◆ Yapılacak iş: İran ile nükleer anlaşmaya dair haberde "ABD Başkanı Joe" sözcüklerinden başlayıp "canlandırılamayabileceğini kabul etti." sözcükleri de dahil olmak üzere uzanan bölümü kelimesi kelimesine aktarır mısınız?

◆ Seçilmiş metin:
Biden yönetimi İran ile diplomatik ilişkilerin başarısız olduğunu kabul etti

Foreign Policy: Biden yönetimi, mevcut durumdan Trump’ı sorumlu tutma eğiliminde

Foreign Policy dergisi
Foreign Policy dergisi
TT

Biden yönetimi İran ile diplomatik ilişkilerin başarısız olduğunu kabul etti

Foreign Policy dergisi
Foreign Policy dergisi

ABD Başkanı Joe Biden yönetimi, Tahran ile sürekli iletişim halinde olmasına rağmen İran ile yapılan nükleer anlaşmanın yeniden canlandırılamayabileceğini kabul etti.
Foreign Policy dergisi, Biden yönetiminin, eski ABD Başkanı Donald Trump'ı başkanlığı sırasında orijinal nükleer anlaşmadan tek taraflı olarak çekilmesinin İran'a nükleer silah geliştirmesi için kullanabileceği bir bahane verdiği gerekçesiyle suçlamak istediğine dair bir takım işaretler bulunduğunu, ancak İran'ın en agresif adımlarını Joe Biden'ın başkan seçilmesinden sonra atması gerçeğinin rahatsız edici olduğunu vurguladı. Dergiye göre Tahran’ın bu adımları atma nedeni, Trump'ın azami baskı politikası değil, Biden'ın bu azami baskıyı azaltma kararı.
Biden yönetimi, Aralık ayı başlarında, 2015 yılında imzalanan nükleer anlaşmayı canlandırmaya yönelik diplomasi yolunun yakın gelecekte uygulamaya koyulamaması halinde bir takım alternatiflerin masada olduğunu kabul etmişti.

◆ Veri kümesi kesiti:

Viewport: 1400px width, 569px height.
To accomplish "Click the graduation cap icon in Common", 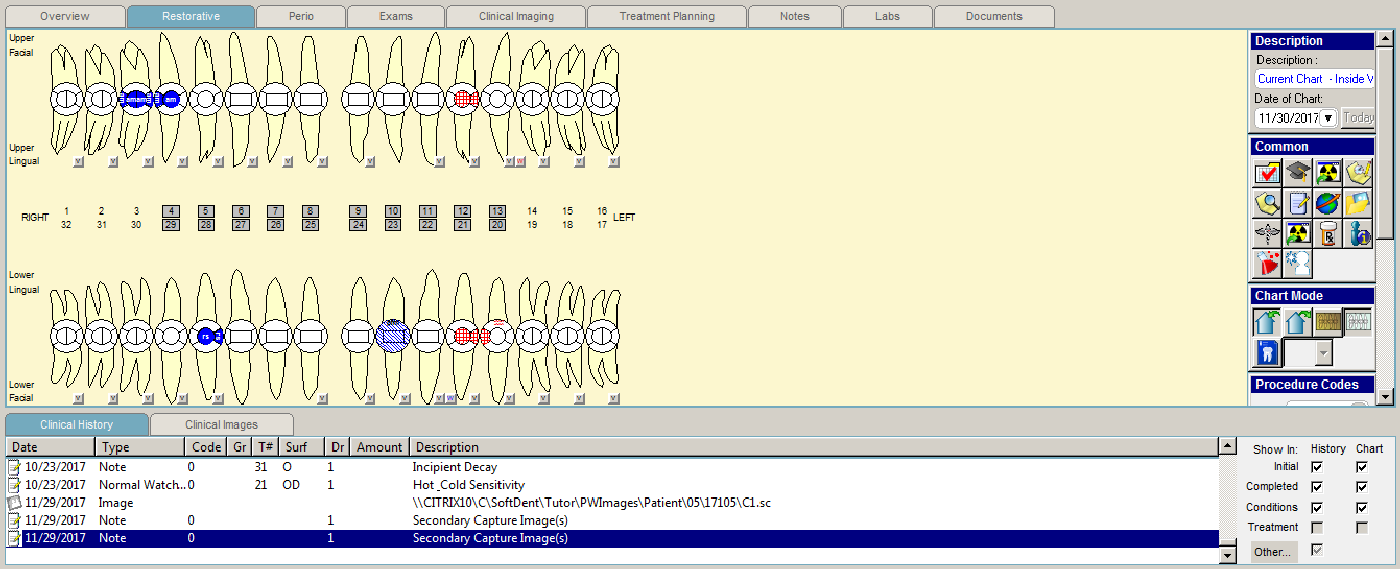I will point(1297,173).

◆ Alıştırma yanıtı:
ABD Başkanı Joe Biden yönetimi, Tahran ile sürekli iletişim halinde olmasına rağmen İran ile yapılan nükleer anlaşmanın yeniden canlandırılamayabileceğini kabul etti.